Nothing wrong with that. The marketing department could also point out Curtis wrote “Notting Hill” (one of Georgia Power CEO Paul Bowers’ favorites) and “Four Weddings and a Funeral” (one of mine).
But “Love Actually” is the magic word (well, words). And “About Time” is not in the same ballpark. It’s not even in the same game.
A flimsy love story tied to an even flimsier time-travel premise, “About Time” concerns a ginger lad (Brit for young man with red hair) who, at age 21, learns from his father (Bill Nighy, many a film’s saving grace) that the men in the family have a singular entitlement.
No, it’s not droit de seigneur. Rather, the guys can travel in time. All they have to do is go into a secluded dark place, clench their fists, think of some moment in the past and, voila, you get a do-over.

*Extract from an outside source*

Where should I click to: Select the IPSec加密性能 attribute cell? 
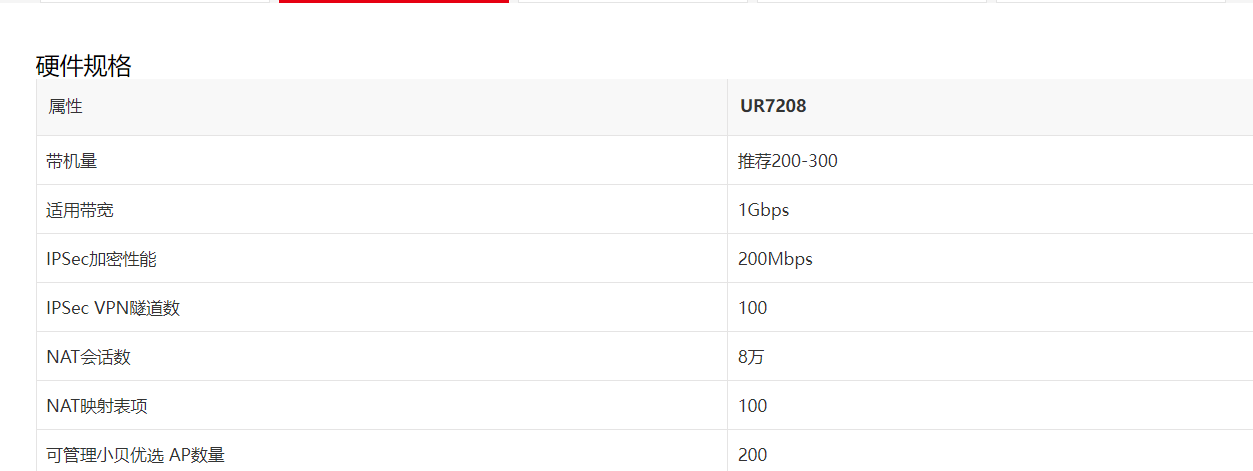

That doesn’t mean you can go back and stop Lincoln’s assassination. Nor is there the dread Butterfly Effect, in which changing the slightest thing in the past affects everything in the future.
Well, there is one, kinda, but you have to see the movie. No spoilers here.
The lad, played with endearing, if ultimately wearying, awkwardness by Domhnall Gleeson, accepts this gift with grace and surprisingly few questions. Further, rather than using time travel to get rich on the stock market or some such selfishness, he uses it to find True Love.
And love, in the movies, doesn’t come any Truer — or Lovelier — than Rachel McAdams. Even burdened with nerd glasses and an unappetizing taste for vintage clothes, she’s gorgeous. Inside as well as out, of course.
However, even with a do-over in your back pocket, the course of True Love and all that…
I will grant “About Time” this: it has an almost irresistible sucker-punch ending. One that is overwhelmingly reminiscent of Thornton Wilder’s “Our Town” in which his heroine, Emily, notes most of us never realize how wonderful life is while we are living it.
Funny thing, though. I was hugely disdainful of “Our Town” when we did it in high school. Yet, the older I get, the more brilliant I think Wilder’s play is. Maybe I’ll feel the same way about “About Time,” as well. Check back with me in about 10 years.